A União tão necessária

Nem todo alfabetizado consegue entender o sentido das palavras. Mais difícil, ainda, quando a leitura e os meios que a propiciam são simplesmente desprezados. Os resultados de sucessivas avaliações internacionais ( o PISA, por exemplo) estimam periodicamente a capacidade de interpretação, sem a qual a leitura praticamente perde o sentido.

Quando o indivíduo tem sobre seus ombros responsabilidades constitucionalmente estabelecidas, dele se há de exigir maior grau de compreensão e entendimento do texto lido.

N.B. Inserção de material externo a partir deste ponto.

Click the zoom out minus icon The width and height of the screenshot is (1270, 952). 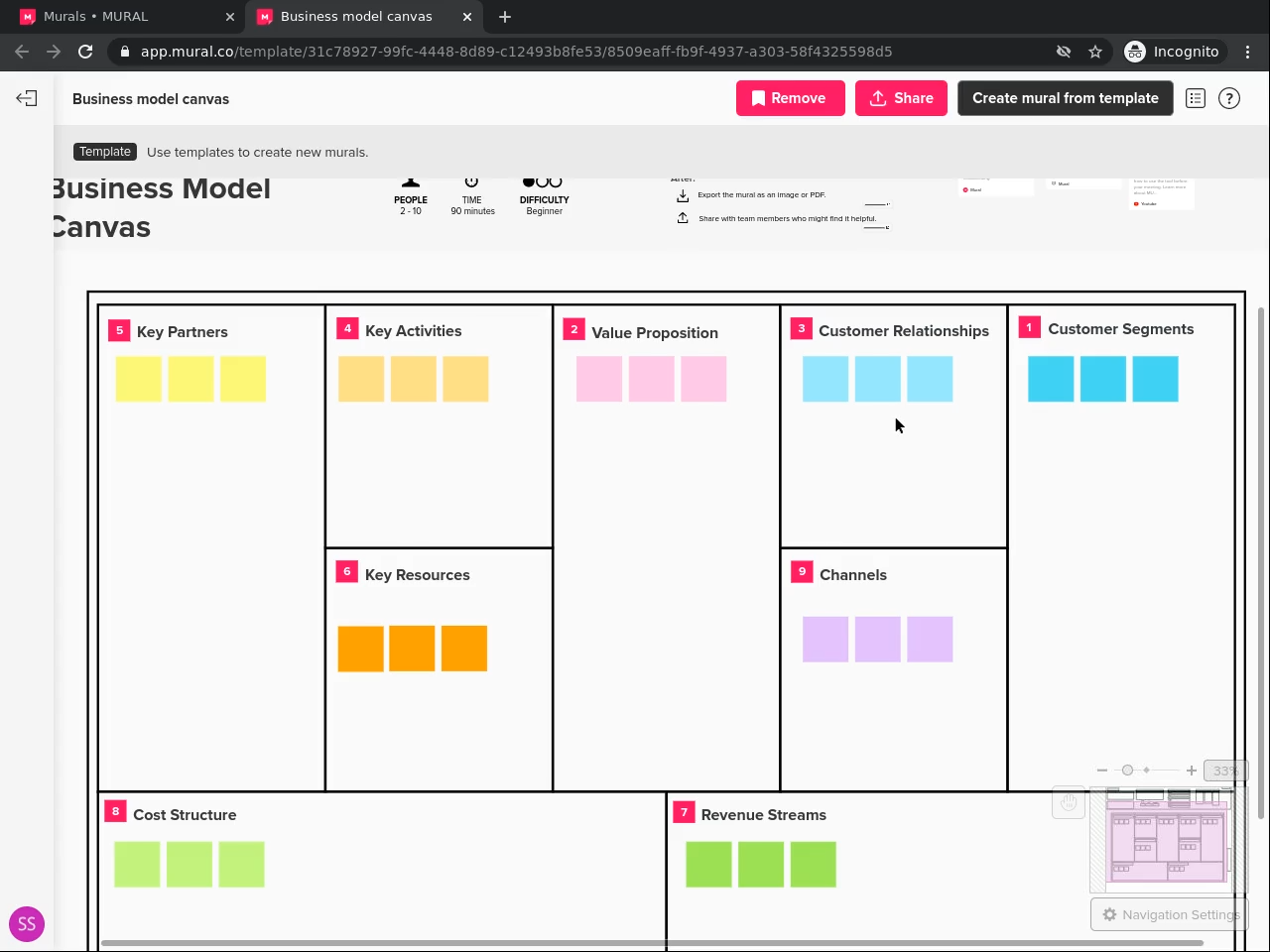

Já não é apenas sua possibilidade de atingir objetivos pessoais, porque nesse caso estarão sempre envolvidas terceiras pessoas, desde o munícipe até todos os habitantes do País.

União, Estados, Distrito Federal e Municípios constituem, na República Federativa do Brasil, a organização política e administrativa. É o que se lê, sem muitas vezes compreender, no artigo 18 da Constituição Federal, também chamada cidadã. O artigo seguinte trata das vedações a que estão submetidos os poderes de que se investem os órgãos correspondentes. Daí resulta estarem obrigadas as autoridades, em qualquer dos órgãos públicos a que se integrem, seja qual for o poder, ao exercício do múnus de que estão investidos - por voto popular ou não - em estrita obediência ao mandamento constitucional.

Não me parece à toa a designação de União ao ente mais abrangente da estrutura da República. Tanto quanto ela nos diz de sua posição relativa, se as demais instâncias lhe são comparadas, remete à compreensão de que existe sobretudo para UNIR. Do que resulta o compromisso de todos, Estados, Distrito Federal e Municípios, à frente a própria União, na busca de realizar os objetivos mencionados no artigo 3° do mesmo diploma legal, a Constituição Federal de 1988. Se, porém, a má leitura e a interpretação enviesada se impõem, não está assegurada a república, nem pode ser exigida dos órgãos de abrangência mais restrita o respeito negado pelo mais abrangente.

O conflito já estabelecido entre a União e os Estados, portanto, só pode aproveitar aos insanos e à sua ganância pelo poder. O clima de beligerância em que temos vivido os últimos meses não aproveita à sociedade, muito menos à democracia.